In my last post When does METHOD_OPT SIZE REPEAT not obey we saw how SIZE REPEAT sometimes appears to know best and creates a FREQUENCY histogram with a different number of buckets than previously specified.
The mechanics of this became clearer while pondering another question that I often ask myself.
How does METHOD_OPT SIZE REPEAT remember the value last specified in order to repeat it?
My primitive testing leads me to believe that the key value is stored in column “SYS.HIST_HEAD$.BUCKET_CNT”. The test that follows shows my working.
The table created below has two columns with HEIGHT BALANCED histograms, one with no histogram and one with a FREQUENCY BASED histogram. The column names should help in following the test.
drop table tab1 ; create table tab1 ( colskew1 number , colskew2 number , colnoskew number , colfreq number ); insert into tab1 select case when rownum <= 500 then rownum else 0 end , case when rownum <= 500 then rownum else 0 end , rownum , case when rownum <= 50 then rownum else 0 end from all_objects where rownum <= 4000; commit; exec dbms_stats.gather_table_stats(null,'tab1',estimate_percent=>100,method_opt=>'for columns colskew1 size 150'); exec dbms_stats.gather_table_stats(null,'tab1',estimate_percent=>100,method_opt=>'for columns colskew2 size 254'); exec dbms_stats.gather_table_stats(null,'tab1',estimate_percent=>100,method_opt=>'for columns colnoskew size 1'); exec dbms_stats.gather_table_stats(null,'tab1',estimate_percent=>100,method_opt=>'for columns colfreq size 254'); column column_name format a12 select c.column_name,t.num_rows, c.num_distinct,c.num_buckets,c.histogram from user_tab_columns c, user_tables t where t.table_name = 'TAB1' and c.table_name = t.table_name order by 1; COLUMN_NAME NUM_ROWS NUM_DISTINCT NUM_BUCKETS HISTOGRAM ------------ ---------- ------------ ----------- --------------- COLSKEW1 4000 501 150 HEIGHT BALANCED COLSKEW2 4000 501 254 HEIGHT BALANCED COLNOSKEW 4000 4000 1 NONE COLFREQ 4000 51 51 FREQUENCY
Now if we check the value stored in “SYS.HIST_HEAD$.BUCKET_CNT” we see the following.

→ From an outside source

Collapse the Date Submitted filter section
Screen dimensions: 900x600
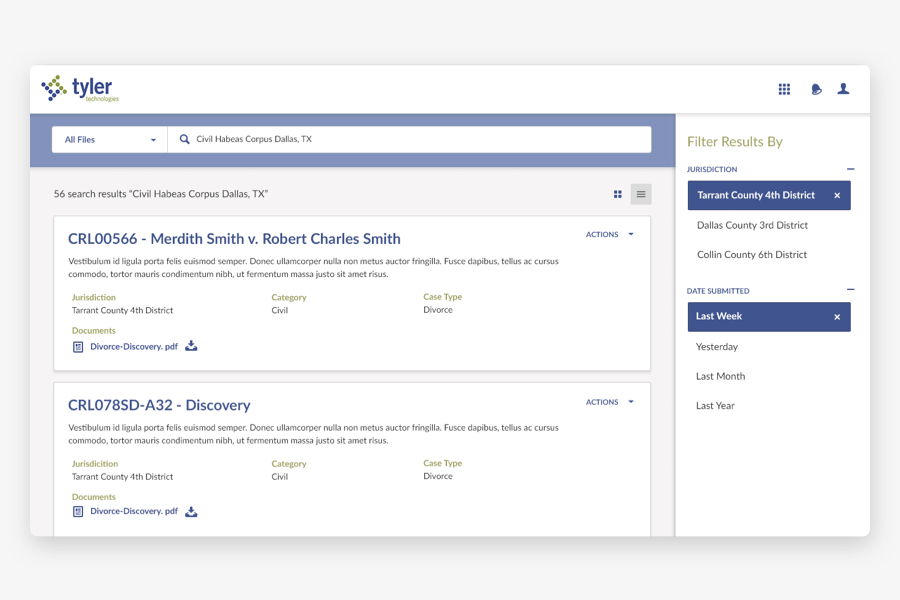[x=849, y=290]
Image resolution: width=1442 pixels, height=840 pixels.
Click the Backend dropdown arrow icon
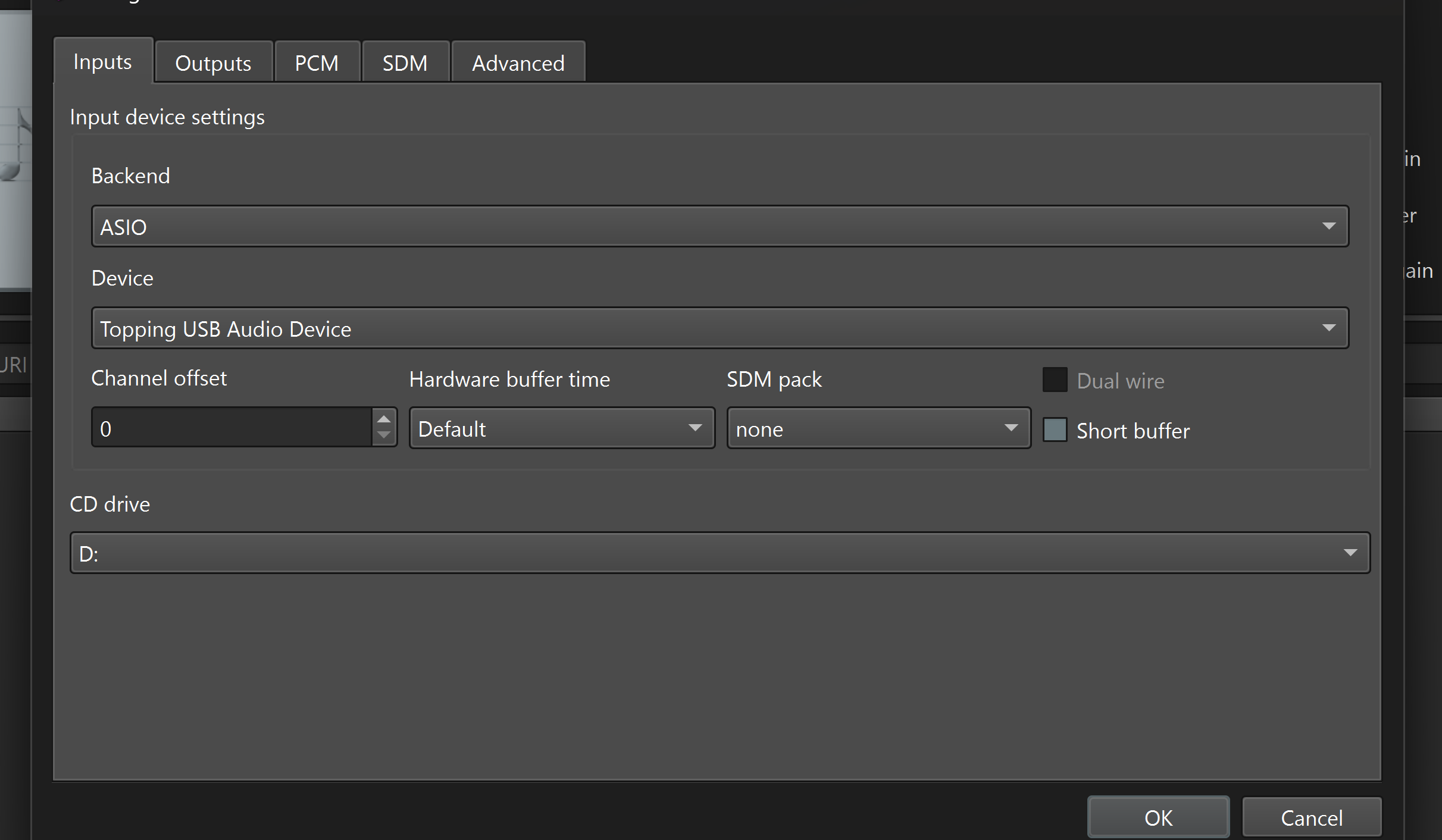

select c.name,c.intcol#,h.bucket_cnt from sys.col$ c , sys.hist_head$ h where c.obj# = (select object_id from dba_objects where object_name ='TAB1') and h.obj# = c.obj# and h.intcol# = c.intcol#; NAME INTCOL# BUCKET_CNT ------------------------------ ---------- ---------- COLSKEW1 1 150 COLSKEW2 2 254 COLNOSKEW 3 1 COLFREQ 4 4000
So for HEIGHT BALANCED histograms (including an absence of a histogram) BUCKET_CNT holds the number of buckets specified when creating the histogram. The FREQUENCY BASED histogram however stores a value equal to the row count. This is different to the NUM_BUCKETS value displayed when querying USER_TAB_COLUMNS.
Now a statistics collection with a METHOD_OPT of SIZE REPEAT simply needs to use a value similar to “MIN(BUCKET_CNT,254)” as its target bucket count.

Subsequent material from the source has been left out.